Chopin recibió sus primeras lecciones de piano de su hermana Louise y tuvo la suerte de que sus padres apreciaron su potencial como músico siendo él muy niño. Su padre era un emigrado de la Revolución francesa que trabajaba como preceptor de los hijos del conde Skarbek, y su madre pertenecía a una familia noble polaca muy venida a menos. Ante su gran capacidad musical, decidieron ponerlo en manos del violinista Wojciej Zywny y con doce años ingresó en el Conservatorio de Varsovia. No disponía de demasiados recursos económicos, pero se las ingenió para viajar, conociendo Berlín, Viena, Dresde y otras ciudades en las que se empapó de la música de su tiempo. Tenía una pasión juvenil que ya comenzó a dejar obras memorables desde muy pronto. En 1830 se marcha a Viena y ya nunca volvería a Polonia. Tras un largo periplo, acabó recalando en París, donde se convirtió en unas de las figuras más admiradas de la élite intelectual de la capital francesa. En su círculo estaban artistas como Delacroix, Heine, Meyerbeer, Berlioz o Bellini. Dedicado a la docencia, gustaba de dar conciertos en salones para un público limitado. Siguieron sus viajes por Alemania, y en Leipzig conocerá a los Schumann, y a su vuelta a París se acrecentarían síntomas de tuberculosis. Después de otro viaje a Inglaterra conoce a la novelista George Sand, que preocupada por su salud lo lleva a Mallorca instalándose en la cartuja de Valldemosa durante unos meses antes de regresar de nuevo a la capital francesa. La dificultosa relación con Sand acabó en ruptura en 1847 y su carácter se volvió especialmente huraño. Mantuvo su vinculación con Londres y acabó muriendo en París dos años después rodeado de su hermana y varios amigos.

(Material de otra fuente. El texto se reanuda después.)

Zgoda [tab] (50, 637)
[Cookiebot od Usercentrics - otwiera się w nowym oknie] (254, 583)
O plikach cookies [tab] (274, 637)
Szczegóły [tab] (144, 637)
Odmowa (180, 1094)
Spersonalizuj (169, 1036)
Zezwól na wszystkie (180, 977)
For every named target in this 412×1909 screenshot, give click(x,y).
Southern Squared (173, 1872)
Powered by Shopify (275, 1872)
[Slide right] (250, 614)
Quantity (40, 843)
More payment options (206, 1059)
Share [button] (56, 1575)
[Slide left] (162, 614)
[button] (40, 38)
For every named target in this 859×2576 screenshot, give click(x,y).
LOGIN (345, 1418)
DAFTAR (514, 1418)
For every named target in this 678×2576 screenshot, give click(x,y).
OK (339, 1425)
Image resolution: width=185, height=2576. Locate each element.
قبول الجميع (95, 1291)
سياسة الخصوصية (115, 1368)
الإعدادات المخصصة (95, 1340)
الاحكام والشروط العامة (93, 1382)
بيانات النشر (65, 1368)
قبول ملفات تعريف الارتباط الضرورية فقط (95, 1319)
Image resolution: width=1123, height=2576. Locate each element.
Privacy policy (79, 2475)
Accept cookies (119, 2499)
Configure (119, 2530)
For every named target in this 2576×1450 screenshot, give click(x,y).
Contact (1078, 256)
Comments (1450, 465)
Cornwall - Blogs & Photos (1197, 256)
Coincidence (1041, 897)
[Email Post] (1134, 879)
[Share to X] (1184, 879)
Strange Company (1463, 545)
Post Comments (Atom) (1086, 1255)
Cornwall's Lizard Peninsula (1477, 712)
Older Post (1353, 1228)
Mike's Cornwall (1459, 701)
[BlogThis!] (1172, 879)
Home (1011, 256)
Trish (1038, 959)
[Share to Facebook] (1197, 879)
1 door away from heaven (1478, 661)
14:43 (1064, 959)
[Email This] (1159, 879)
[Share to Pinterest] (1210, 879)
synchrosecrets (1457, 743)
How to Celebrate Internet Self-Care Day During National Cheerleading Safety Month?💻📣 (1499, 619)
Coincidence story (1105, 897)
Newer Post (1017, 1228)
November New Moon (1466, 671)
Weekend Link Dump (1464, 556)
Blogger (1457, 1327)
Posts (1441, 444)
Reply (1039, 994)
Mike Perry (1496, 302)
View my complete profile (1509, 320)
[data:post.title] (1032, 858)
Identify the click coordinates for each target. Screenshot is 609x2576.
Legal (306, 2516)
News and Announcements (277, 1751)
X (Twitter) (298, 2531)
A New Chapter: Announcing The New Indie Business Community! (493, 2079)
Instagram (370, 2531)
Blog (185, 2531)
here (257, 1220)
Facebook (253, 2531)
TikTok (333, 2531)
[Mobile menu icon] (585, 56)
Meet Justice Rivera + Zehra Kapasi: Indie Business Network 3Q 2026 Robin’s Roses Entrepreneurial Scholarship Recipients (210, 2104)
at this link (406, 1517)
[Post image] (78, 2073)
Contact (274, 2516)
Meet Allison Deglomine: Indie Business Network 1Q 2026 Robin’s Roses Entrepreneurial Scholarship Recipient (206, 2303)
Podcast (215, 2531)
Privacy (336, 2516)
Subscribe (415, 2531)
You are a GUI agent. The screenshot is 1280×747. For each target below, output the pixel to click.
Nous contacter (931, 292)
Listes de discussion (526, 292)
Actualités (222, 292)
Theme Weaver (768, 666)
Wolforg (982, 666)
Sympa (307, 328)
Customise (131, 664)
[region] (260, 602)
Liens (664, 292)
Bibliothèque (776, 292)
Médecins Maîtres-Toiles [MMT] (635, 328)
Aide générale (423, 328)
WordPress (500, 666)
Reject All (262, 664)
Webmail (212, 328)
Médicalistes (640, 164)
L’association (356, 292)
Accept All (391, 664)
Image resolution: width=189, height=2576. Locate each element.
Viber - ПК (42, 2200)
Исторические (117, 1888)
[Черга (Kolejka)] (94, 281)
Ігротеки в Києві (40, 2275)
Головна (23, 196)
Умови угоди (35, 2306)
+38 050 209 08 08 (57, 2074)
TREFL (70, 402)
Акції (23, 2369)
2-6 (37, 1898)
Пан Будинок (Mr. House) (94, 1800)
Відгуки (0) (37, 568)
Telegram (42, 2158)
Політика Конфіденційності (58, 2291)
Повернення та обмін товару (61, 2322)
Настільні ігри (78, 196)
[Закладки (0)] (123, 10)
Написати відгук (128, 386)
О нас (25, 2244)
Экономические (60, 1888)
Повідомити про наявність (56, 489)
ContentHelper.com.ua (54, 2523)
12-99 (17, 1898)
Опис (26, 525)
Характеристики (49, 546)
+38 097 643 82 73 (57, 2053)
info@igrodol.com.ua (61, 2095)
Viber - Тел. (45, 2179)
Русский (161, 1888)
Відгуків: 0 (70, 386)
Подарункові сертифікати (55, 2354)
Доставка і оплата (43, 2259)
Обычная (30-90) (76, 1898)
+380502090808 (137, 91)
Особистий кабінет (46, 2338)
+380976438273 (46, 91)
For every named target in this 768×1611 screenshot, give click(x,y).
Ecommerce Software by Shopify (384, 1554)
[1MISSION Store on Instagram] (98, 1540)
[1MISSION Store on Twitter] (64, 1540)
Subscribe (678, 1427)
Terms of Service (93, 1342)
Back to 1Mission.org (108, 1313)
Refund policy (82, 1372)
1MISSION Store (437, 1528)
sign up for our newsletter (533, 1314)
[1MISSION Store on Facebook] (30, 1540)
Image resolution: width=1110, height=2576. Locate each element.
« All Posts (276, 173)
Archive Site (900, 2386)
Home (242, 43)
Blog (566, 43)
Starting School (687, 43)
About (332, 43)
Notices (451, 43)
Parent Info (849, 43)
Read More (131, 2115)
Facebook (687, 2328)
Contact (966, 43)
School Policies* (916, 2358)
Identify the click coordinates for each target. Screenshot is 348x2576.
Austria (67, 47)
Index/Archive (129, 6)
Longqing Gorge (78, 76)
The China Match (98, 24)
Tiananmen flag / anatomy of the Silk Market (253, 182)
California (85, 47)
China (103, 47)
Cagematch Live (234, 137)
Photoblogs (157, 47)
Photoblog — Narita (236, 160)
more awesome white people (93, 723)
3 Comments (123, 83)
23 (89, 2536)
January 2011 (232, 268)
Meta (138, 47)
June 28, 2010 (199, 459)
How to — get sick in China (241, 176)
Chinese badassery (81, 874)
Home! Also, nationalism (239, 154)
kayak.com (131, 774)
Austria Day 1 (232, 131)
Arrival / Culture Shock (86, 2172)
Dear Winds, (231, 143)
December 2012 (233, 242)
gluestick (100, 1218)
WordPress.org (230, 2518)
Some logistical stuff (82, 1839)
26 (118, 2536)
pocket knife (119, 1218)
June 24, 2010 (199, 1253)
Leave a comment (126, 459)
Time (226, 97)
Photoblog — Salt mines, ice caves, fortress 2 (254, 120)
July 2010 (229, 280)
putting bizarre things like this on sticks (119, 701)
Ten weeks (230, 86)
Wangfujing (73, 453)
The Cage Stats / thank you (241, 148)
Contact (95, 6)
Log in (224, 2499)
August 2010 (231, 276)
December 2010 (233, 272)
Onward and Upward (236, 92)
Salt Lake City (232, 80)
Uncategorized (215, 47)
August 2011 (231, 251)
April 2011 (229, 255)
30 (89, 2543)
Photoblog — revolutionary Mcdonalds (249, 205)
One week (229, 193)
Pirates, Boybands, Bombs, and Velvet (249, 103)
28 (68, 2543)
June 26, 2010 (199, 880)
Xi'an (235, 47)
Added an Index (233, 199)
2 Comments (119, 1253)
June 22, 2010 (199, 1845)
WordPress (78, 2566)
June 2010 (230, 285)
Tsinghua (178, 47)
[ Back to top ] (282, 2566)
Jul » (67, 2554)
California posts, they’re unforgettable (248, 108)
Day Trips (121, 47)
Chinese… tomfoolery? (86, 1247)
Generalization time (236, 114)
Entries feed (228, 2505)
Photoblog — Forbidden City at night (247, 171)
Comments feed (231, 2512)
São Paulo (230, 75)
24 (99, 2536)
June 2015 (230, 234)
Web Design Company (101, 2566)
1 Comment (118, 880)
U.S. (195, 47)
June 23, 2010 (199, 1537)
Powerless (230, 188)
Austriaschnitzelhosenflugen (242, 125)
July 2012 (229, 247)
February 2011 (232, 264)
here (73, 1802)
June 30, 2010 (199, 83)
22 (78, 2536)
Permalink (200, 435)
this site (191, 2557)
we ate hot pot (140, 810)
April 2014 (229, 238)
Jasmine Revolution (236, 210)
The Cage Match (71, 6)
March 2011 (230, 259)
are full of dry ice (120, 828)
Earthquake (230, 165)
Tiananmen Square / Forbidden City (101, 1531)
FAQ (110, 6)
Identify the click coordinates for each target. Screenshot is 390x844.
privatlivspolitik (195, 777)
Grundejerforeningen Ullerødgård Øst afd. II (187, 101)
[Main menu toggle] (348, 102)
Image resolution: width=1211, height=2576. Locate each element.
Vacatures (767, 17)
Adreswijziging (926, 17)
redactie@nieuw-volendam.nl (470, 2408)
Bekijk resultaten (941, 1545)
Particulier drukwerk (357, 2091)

Las composiciones de Chopin están centradas casi en su totalidad en el piano. Dos conciertos y alguna otra obra más para piano y orquesta, tres sonatas, veintisiete estudios, cuatro scherzos, cuatro baladas, veinticuatro preludios, tres impromptus, diecinueve nocturnos, un gran número de valses, polonesas y marzucas, una barcarola, una berceuse y una fantasía forman parte de su catálogo. En la mayor parte del mismo destaca su carácter introvertido y de exquisita sensibilidad. No es un compositor de alardes, sino que sus obras tienen gran dificultad porque exigen del intérprete técnica y pulsación perfectas acompañadas de una madurez interpretativa y un empleo imaginativo de los pedales, así como una aplicación muy precisa del rubato, que Chopin definía como «un ligero impulso o retención dentro de la frase de la mano derecha, mientras que el acompañamiento de la mano izquierda prosigue en tiempo estricto».